3.已知$A,B$分别为椭圆$\dfrac{x^2}{a^2}+\dfrac{y^2}{b^2}=1$($a>b>0$)的右顶点和上顶点,直线$y=kx$($k>0$)与椭圆交于$C,D$两点.若四边形$ACBD$的面积的最大值为$2c^2$,则椭圆的离心率为______.
4.已知实数$x,y,z$满足$\dfrac{x}{y+z}+\dfrac{y}{z+x}+\dfrac{z}{x+y}=1$,则$\dfrac{x^2}{y+z}+\dfrac{y^2}{z+x}+\dfrac{z^2}{x+y}$的值是______.
5.已知数列$\{x_n\}$满足$$x_{n+1}=\left(\dfrac 2{n^2}+\dfrac 3n+1\right)x_n+n+1,n\in\mathbf N^*,$$且$x_1=3$,求数列$\{x_n\}$的通项公式.
6.已知正整数数列$\{a_n\}$满足$a_1=2$,$a_{n+1}=a_n^2-a_n+1$($n\in\mathbf N^*$),求证:数列$\{a_n\}$中的任意两项都互质.

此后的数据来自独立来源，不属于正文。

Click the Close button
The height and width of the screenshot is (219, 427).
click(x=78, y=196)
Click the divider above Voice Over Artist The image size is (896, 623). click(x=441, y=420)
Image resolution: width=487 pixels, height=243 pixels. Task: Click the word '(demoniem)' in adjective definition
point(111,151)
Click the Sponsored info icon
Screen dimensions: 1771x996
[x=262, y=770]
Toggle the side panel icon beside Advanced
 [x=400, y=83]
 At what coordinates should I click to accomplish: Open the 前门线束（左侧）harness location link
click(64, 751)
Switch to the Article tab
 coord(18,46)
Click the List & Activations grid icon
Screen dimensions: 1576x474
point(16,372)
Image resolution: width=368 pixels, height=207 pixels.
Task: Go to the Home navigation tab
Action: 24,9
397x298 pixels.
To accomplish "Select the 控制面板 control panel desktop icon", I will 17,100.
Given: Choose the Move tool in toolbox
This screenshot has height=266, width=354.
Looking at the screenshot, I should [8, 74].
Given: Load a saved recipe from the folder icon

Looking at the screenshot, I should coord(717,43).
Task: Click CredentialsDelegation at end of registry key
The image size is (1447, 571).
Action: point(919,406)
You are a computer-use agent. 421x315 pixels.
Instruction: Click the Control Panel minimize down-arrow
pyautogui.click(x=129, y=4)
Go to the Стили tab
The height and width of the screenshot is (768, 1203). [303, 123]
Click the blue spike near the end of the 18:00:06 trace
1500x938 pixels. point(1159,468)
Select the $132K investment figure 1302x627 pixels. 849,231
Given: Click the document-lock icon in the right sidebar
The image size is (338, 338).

7.已知$a,b>0$,$n\in\mathbf N^*$,求证:$\dfrac{1}{a+b}+\dfrac{1}{a+2b}+\cdots +\dfrac{1}{a+nb}<\dfrac{n}{\sqrt{\left(a+\dfrac 12b\right)\left(a+\dfrac{n+1}2b\right)}}$.
参考答案
1.D.
选项A的反例:$f(x)=|x|$;
选项B的反例:$f(x)=-x$;
选项C的反例:$f(x)=\begin{cases} \tan x,&x\neq \dfrac{\pi}2+k\pi,\\1,&x=\dfrac{\pi}2+k\pi,\end{cases} $其中$k\in\mathbf Z$,$g(x)=\arctan x$.
2.$-4p^2$.
由极化恒等式,所求代数式即$4\overrightarrow {OA}\cdot \overrightarrow{OB}$.设$A(2pm^2,2pm),B(2pn^2,2pn)$,则$$4\overrightarrow{OA}\cdot\overrightarrow{OB}=16p^2\left[\left(mn+\dfrac 12\right)^2-\dfrac 14\right]\geqslant -4p^2.$$当且仅当$mn=-\dfrac 12$时取等号.
3.$\dfrac{\sqrt 2}2$.
仿射为圆,可得$\left(\dfrac 12\cdot \sqrt 2a\cdot 2a\right)\cdot \dfrac ba=2c^2$.
4.$0$.
为了出现所求的代数式,在题中条件左右两边同乘以$(x+y+z)$,有$$(x+y+z)\cdot\left(\dfrac{x}{y+z}+\dfrac{y}{z+x}+\dfrac{z}{x+y}\right)=x+y+z,$$于是所求代数式的值为$$\sum_{cyc}\left[(x+y)\cdot \dfrac{z}{x+y}\right]-(x+y+z)=0.$$
5.根据题意,有$$x_{n+1}=\dfrac{(n+1)(n+2)}{n^2}x_n+n+1,$$于是$$\dfrac{x_{n+1}}{(n+1)^2(n+2)}=\dfrac{x_n}{n^2(n+1)}+\dfrac{1}{(n+1)(n+2)},$$进而可得$$\dfrac{x_{n+1}}{(n+1)^2(n+2)}+\dfrac{1}{n+2}=\dfrac{x_n}{n^2(n+1)}+\dfrac{1}{n+1},$$因此$$\dfrac{x_n}{n^2(n+1)}+\dfrac{1}{n+1}=\dfrac{x_{n-1}}{(n-1)^2\cdot n}+\dfrac{1}{n}=\cdots =\dfrac{x_1}{2}+\dfrac 12=2,$$所以$x_n=n^2(2n+1),n\in\mathbf N^*$.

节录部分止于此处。